Sorry to say it, but it takes a real odd mind-set to believe that no human infections whatsoever have occurred in India and Bangladesh over the past sixty days, when it is intuitively obvious that both countries have H5N1 spreading relentlessly within their poultry populations and thousands of people have been directly exposed to infected chickens in some way. Either there are a HECK OF A LOT of mild H5N1 infected human cases that have slipped unnoticeably under the radar screen and not being reported, or, both countries have mastered the fine art of optimistic acquiescence in a sinking situation. Notice that India has finally accepted the offer of assistance from the US – but only for advanced technology associate with culling containment and disinfectant equipment (dirty work) – but not for advanced human testing and lab support which is critical so that the extent of human infections could be truly ascertained.

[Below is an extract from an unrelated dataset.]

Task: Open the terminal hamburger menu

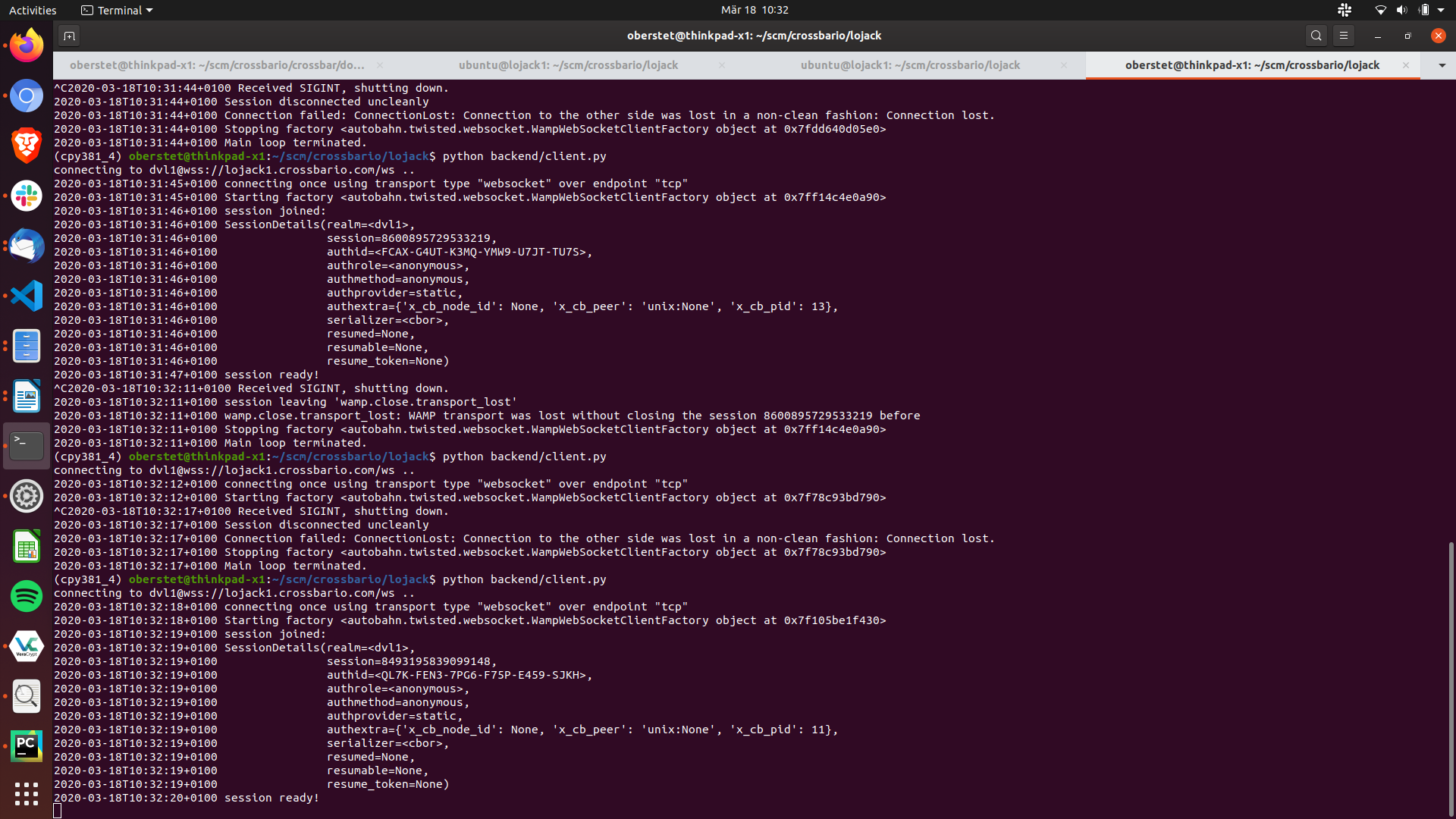Action: (x=1343, y=36)
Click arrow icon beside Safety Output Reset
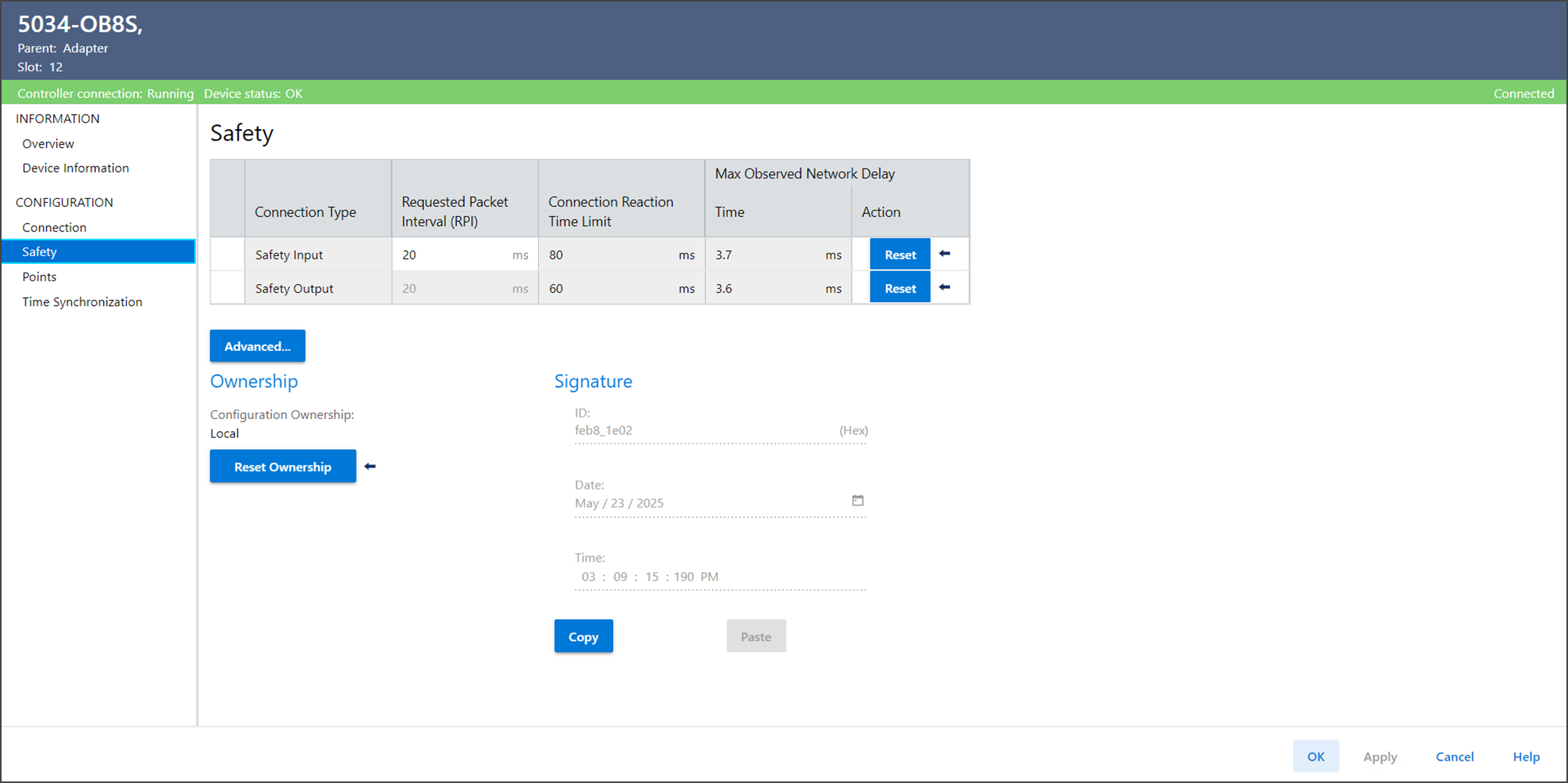1568x783 pixels. (945, 288)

Revere’s EM JAMA article about a hypothetical “dilemma” existing between current pandemic planning approaches which place more emphasis on personal preparation (self interest) versus community-based planning, is really a philosophical conundrum. Without adequate personal preparation and self quarantine considerations, it would be unlikely that enough people might be available to support the entire community effort during a pandemic. On the other hand, without a cohesive community planning approach, then conceivably everyone fares poorer, resulting in higher probability of disruptions, deaths and panic – kind of like the “Katrina Syndrome” (my words).

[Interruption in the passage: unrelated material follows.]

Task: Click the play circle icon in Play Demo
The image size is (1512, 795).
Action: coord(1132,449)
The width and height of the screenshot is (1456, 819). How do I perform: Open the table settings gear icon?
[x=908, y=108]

My view on the matter is pretty simple. Most of us are in some kind of mental “holding pattern”, hedging our bets by being prepared in some form, because there is a tremendous lack of information on expectations (virulence) and risk. Simple logic and human nature dictates that if an Indonesian CFR rate of 80% occurs and causes an ultra-severe novel influenza pandemic, this easily translates into an “every family for themselves” – no body goes anywhere or does anything scenario, until the threat subsides. Medical care would become a luxury. If a puny 1918, 1957 or 1968 pandemic occurs, well, no big deal, most everybody will pull their own weight and assist the entire community and little disruption results. Of that I am positive.

The real problem not being adequately addressed, is that neither individuals nor our government agencies are adequately prepared for anything near what might/could happen. The only thing I see an abundance of, is wishful thinking.

BTW, my government agency issue an internal precautionary warning today to all 18,000 employees about WIDESPREAD seasonal influenza activity in sixty per cent of the US territories, districts and surrounding states. This is due to the Type A variant and different Type B strain now circulating, which were not covered by the trivalent vaccine. Everyone is being urged not to come to work if infected and take precautions. Just thought I’d pass this along – keep it on the down-low.